= Beginning of Section =

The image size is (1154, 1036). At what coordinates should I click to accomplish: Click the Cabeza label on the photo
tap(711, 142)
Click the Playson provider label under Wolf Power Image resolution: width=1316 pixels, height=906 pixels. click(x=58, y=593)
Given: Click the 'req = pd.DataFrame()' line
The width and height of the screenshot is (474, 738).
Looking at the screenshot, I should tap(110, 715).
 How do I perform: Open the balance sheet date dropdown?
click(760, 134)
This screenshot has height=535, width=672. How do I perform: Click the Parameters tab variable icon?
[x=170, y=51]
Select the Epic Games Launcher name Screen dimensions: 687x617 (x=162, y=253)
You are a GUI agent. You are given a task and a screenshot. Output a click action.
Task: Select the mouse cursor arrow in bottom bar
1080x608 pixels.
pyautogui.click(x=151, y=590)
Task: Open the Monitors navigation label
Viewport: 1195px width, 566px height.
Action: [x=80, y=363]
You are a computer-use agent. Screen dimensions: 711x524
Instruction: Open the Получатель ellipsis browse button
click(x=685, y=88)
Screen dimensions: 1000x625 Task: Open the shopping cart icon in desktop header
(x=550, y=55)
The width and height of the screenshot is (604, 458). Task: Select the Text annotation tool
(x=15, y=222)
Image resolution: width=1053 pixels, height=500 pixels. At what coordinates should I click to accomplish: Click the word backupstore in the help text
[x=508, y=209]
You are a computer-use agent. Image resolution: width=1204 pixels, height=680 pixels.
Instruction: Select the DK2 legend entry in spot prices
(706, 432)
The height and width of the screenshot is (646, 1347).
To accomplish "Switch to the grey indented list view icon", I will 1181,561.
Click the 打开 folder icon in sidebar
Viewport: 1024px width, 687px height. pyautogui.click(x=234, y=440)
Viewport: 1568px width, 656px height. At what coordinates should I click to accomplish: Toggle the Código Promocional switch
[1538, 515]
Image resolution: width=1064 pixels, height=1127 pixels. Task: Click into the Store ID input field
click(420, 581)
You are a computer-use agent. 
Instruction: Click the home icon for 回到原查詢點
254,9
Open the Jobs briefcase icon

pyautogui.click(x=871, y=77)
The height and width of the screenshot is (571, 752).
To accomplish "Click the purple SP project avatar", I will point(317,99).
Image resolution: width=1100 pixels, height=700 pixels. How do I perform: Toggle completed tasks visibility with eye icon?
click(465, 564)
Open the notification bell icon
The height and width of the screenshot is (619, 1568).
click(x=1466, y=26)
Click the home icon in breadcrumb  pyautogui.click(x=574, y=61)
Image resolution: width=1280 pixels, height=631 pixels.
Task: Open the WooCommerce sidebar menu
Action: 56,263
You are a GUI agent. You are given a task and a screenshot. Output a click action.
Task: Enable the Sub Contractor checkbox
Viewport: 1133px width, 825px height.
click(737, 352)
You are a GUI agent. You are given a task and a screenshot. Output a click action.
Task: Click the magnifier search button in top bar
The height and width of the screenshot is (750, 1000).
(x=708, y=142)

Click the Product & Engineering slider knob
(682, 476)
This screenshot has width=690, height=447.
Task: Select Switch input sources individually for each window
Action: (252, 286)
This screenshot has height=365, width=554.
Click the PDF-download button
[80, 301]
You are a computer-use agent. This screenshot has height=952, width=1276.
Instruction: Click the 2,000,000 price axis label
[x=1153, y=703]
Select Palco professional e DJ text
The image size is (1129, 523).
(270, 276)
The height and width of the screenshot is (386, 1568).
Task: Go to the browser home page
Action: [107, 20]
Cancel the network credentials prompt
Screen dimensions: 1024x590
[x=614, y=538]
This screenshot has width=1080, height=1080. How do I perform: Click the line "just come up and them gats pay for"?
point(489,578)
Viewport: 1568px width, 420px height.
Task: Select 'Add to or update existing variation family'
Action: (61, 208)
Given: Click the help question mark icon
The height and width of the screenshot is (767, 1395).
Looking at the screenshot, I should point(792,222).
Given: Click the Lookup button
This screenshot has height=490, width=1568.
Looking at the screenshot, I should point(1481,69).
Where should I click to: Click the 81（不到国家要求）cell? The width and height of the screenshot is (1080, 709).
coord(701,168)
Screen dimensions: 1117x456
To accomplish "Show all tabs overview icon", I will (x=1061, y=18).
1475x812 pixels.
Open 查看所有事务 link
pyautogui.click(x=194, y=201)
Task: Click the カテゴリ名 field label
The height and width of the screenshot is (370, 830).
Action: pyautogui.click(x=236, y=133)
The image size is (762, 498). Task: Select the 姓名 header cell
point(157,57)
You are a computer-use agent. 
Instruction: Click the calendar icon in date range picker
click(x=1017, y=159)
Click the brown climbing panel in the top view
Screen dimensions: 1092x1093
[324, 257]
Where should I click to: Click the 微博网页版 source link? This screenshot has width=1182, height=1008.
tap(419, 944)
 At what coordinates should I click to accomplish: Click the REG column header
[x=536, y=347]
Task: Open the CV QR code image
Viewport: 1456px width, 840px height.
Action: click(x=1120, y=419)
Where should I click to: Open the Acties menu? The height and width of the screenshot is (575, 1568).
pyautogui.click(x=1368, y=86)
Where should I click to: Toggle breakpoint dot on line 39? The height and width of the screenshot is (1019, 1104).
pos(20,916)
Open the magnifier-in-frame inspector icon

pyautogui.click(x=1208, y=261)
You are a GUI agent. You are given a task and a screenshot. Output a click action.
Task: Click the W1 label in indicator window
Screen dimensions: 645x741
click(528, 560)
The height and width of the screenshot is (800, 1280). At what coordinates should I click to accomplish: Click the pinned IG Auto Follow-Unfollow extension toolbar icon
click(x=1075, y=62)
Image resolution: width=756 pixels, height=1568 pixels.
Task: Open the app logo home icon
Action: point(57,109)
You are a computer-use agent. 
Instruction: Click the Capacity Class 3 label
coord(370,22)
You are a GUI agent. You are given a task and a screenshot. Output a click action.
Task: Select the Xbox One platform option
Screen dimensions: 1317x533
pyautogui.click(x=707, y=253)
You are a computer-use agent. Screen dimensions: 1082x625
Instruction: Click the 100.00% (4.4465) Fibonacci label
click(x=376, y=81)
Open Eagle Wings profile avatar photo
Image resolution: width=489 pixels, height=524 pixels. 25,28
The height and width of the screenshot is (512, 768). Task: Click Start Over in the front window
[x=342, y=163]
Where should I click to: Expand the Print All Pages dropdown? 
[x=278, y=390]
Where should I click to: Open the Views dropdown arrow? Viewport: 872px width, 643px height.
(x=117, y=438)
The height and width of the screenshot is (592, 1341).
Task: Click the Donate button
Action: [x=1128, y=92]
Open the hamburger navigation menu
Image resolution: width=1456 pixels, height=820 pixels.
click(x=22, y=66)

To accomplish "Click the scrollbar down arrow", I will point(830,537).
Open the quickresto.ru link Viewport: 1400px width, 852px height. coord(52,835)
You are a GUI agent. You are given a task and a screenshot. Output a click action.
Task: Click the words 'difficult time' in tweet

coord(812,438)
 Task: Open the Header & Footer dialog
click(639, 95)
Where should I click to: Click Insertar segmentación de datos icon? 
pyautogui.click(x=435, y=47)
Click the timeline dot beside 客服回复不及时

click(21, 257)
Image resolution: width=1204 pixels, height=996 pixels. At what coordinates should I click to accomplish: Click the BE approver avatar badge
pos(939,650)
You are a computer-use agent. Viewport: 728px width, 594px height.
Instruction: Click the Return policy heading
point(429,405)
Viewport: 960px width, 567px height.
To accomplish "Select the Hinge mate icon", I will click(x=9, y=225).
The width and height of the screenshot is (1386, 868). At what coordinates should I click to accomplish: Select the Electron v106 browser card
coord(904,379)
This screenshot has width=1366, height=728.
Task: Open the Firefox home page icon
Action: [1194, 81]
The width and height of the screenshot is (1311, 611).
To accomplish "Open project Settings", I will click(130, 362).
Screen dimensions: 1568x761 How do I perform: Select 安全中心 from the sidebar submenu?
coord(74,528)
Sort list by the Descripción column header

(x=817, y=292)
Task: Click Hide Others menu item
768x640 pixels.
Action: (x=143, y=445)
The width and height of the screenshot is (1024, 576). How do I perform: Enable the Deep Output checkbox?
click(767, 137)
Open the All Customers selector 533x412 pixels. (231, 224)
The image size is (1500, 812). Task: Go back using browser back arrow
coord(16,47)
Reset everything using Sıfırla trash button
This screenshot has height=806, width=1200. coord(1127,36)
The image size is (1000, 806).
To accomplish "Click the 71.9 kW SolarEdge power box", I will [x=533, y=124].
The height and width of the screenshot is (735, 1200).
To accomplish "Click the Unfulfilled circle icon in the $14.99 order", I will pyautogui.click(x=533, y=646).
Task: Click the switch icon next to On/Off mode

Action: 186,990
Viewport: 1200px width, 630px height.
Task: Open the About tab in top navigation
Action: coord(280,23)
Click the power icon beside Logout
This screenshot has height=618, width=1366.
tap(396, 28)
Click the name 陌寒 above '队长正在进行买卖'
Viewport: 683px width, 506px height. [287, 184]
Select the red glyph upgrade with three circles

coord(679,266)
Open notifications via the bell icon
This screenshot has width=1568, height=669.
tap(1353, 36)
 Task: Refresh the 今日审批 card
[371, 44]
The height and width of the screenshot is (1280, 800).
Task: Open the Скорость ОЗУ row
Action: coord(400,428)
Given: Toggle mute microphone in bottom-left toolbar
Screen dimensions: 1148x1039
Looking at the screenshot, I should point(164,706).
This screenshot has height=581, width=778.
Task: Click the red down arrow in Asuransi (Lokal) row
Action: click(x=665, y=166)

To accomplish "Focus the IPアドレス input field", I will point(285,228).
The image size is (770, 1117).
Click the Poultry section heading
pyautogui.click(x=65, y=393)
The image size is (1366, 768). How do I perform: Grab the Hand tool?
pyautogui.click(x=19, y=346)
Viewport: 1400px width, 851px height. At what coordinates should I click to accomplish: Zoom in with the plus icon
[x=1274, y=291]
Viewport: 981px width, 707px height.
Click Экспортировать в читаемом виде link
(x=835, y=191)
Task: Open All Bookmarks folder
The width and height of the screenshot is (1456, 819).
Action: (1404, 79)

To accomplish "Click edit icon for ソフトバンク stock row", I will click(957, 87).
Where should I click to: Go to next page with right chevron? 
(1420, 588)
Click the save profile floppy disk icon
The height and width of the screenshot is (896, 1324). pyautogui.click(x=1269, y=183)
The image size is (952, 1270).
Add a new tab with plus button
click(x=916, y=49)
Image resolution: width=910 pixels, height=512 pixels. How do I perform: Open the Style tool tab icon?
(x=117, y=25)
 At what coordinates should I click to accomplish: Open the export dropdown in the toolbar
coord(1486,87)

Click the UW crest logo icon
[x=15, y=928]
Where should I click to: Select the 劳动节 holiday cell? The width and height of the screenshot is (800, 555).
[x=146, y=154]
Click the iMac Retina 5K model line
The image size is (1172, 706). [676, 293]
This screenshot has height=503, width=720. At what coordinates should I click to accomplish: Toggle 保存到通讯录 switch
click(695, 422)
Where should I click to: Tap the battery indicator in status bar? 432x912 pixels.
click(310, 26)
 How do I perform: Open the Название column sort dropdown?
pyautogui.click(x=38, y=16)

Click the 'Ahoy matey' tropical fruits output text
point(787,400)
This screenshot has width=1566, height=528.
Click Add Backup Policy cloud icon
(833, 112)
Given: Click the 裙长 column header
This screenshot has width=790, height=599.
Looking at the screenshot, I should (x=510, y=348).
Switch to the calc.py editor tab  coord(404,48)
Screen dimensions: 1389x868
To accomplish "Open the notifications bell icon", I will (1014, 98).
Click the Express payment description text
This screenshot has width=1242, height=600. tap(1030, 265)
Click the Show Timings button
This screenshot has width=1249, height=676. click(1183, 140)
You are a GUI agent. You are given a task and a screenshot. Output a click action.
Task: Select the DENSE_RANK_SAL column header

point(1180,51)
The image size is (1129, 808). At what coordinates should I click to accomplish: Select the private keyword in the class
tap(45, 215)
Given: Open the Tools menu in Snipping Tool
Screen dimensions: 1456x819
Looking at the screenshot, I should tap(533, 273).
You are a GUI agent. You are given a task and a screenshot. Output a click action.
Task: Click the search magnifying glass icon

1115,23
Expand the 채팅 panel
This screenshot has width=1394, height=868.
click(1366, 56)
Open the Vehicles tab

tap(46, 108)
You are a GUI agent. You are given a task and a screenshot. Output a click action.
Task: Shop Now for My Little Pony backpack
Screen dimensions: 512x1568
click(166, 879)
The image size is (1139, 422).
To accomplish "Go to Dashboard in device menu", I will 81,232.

= End of Section =

Could you reproduce exactly the lines of the entries above, from the one with "Where should I click to: Tap" through the one with "The image size is (1139, 422).", and nothing else?

Where should I click to: Tap the battery indicator in status bar? 432x912 pixels.
click(310, 26)
 How do I perform: Open the Название column sort dropdown?
pyautogui.click(x=38, y=16)

Click the 'Ahoy matey' tropical fruits output text
point(787,400)
This screenshot has width=1566, height=528.
Click Add Backup Policy cloud icon
(833, 112)
Given: Click the 裙长 column header
This screenshot has width=790, height=599.
Looking at the screenshot, I should (x=510, y=348).
Switch to the calc.py editor tab  coord(404,48)
Screen dimensions: 1389x868
To accomplish "Open the notifications bell icon", I will (1014, 98).
Click the Express payment description text
This screenshot has width=1242, height=600. tap(1030, 265)
Click the Show Timings button
This screenshot has width=1249, height=676. click(1183, 140)
You are a GUI agent. You are given a task and a screenshot. Output a click action.
Task: Select the DENSE_RANK_SAL column header

point(1180,51)
The image size is (1129, 808). At what coordinates should I click to accomplish: Select the private keyword in the class
tap(45, 215)
Given: Open the Tools menu in Snipping Tool
Screen dimensions: 1456x819
Looking at the screenshot, I should tap(533, 273).
You are a GUI agent. You are given a task and a screenshot. Output a click action.
Task: Click the search magnifying glass icon

1115,23
Expand the 채팅 panel
This screenshot has width=1394, height=868.
click(1366, 56)
Open the Vehicles tab

tap(46, 108)
You are a GUI agent. You are given a task and a screenshot. Output a click action.
Task: Shop Now for My Little Pony backpack
Screen dimensions: 512x1568
click(166, 879)
The image size is (1139, 422).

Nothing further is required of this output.